**Instruction**
Rewrite only the records starting with the line with "Given: Click 李亚军 initiator in row 4" and going on through the line with "pyautogui.click(x=256, y=8)", switching "Finder" to "Apple" and changing nothing else. Leave the pictures out of your answer.

**Excerpted records**
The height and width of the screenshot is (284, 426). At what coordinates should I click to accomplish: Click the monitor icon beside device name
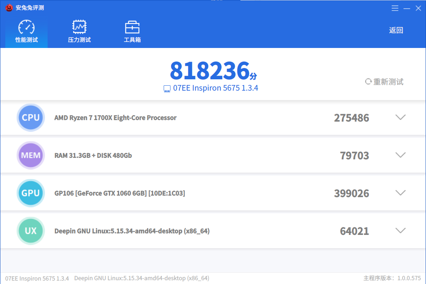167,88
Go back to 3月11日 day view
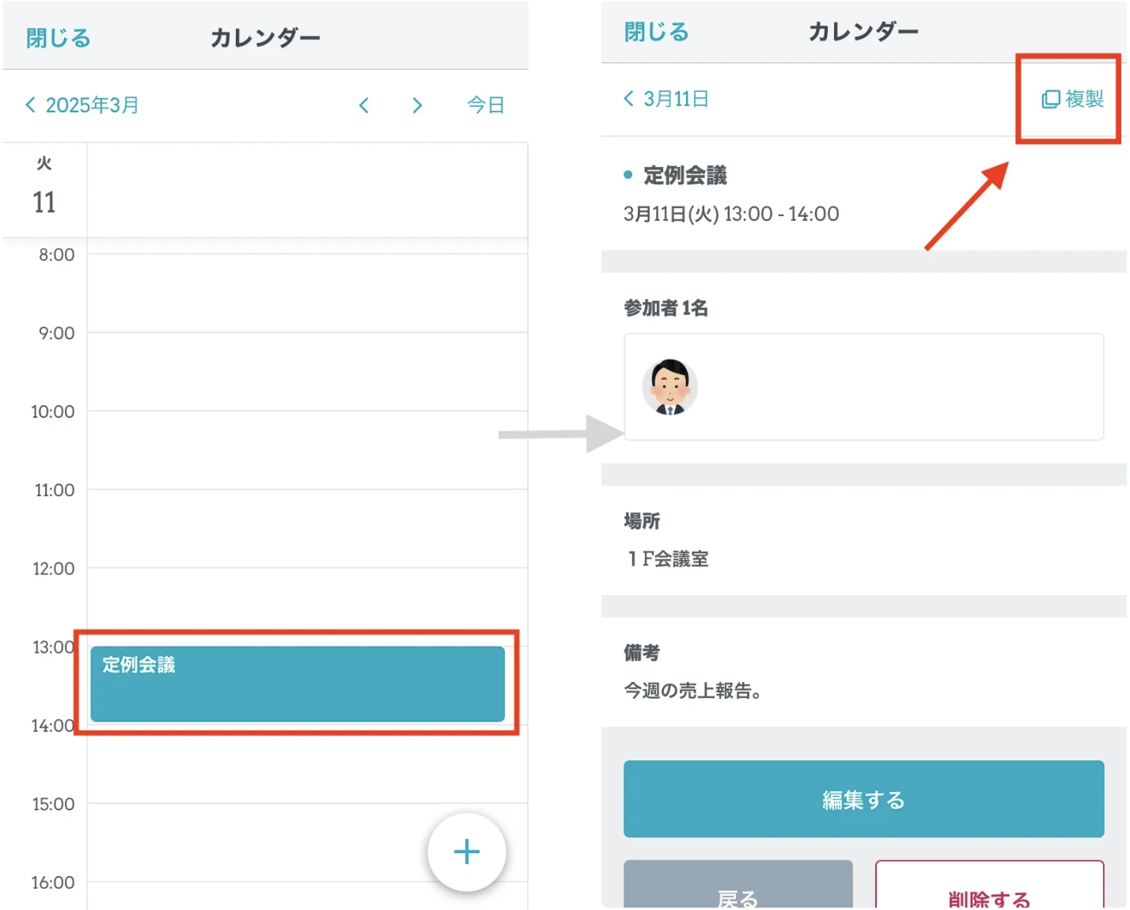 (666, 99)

...

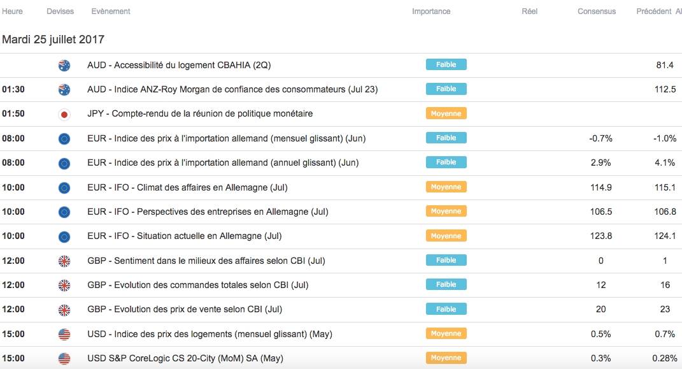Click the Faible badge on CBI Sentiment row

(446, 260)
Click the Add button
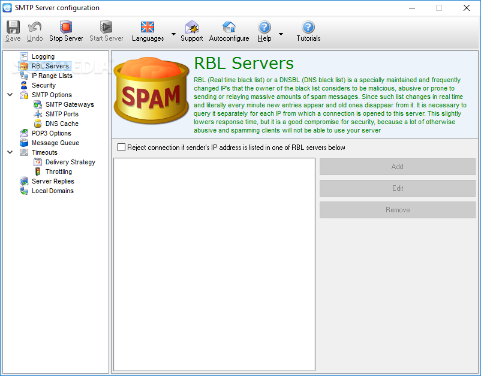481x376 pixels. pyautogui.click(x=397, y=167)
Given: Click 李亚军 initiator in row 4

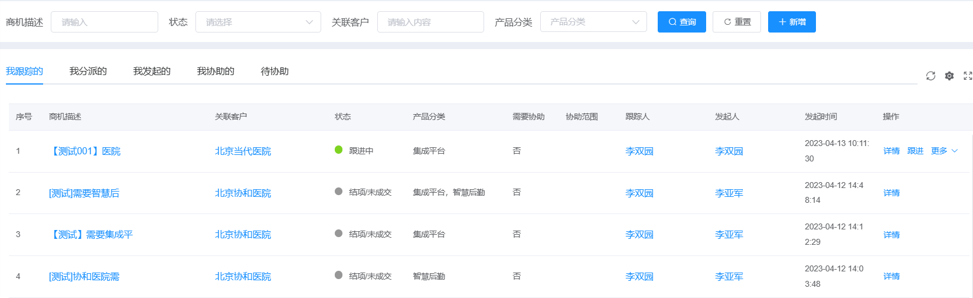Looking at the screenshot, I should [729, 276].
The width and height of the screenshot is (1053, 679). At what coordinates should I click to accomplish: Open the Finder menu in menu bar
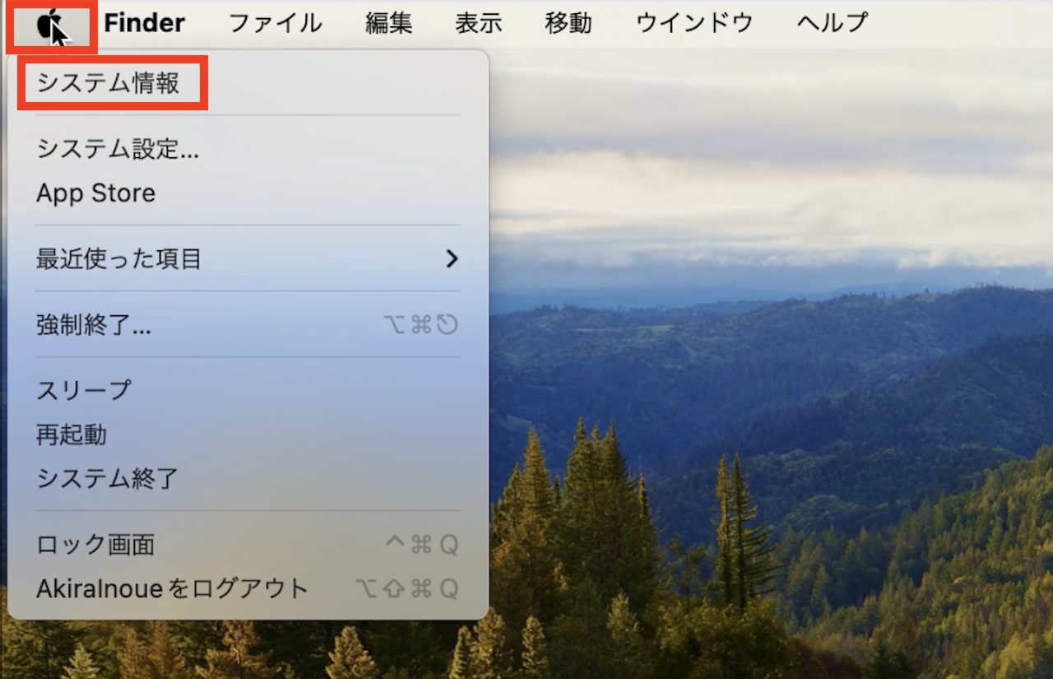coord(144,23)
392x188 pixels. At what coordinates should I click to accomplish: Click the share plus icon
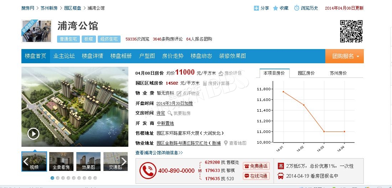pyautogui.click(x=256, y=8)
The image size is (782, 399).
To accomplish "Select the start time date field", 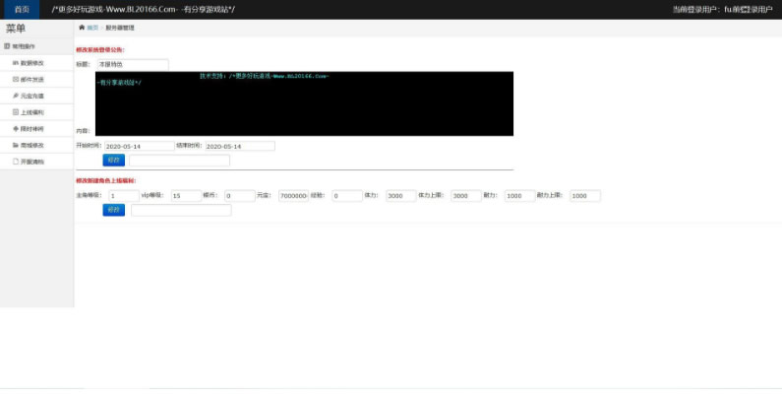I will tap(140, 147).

**The solution**
Given: Click 李亚军 initiator in row 4

Looking at the screenshot, I should [729, 276].
The width and height of the screenshot is (1053, 679). At what coordinates should I click to accomplish: Open the Apple menu in menu bar
coord(144,23)
392x188 pixels. At what coordinates should I click to accomplish: Click the share plus icon
pyautogui.click(x=256, y=8)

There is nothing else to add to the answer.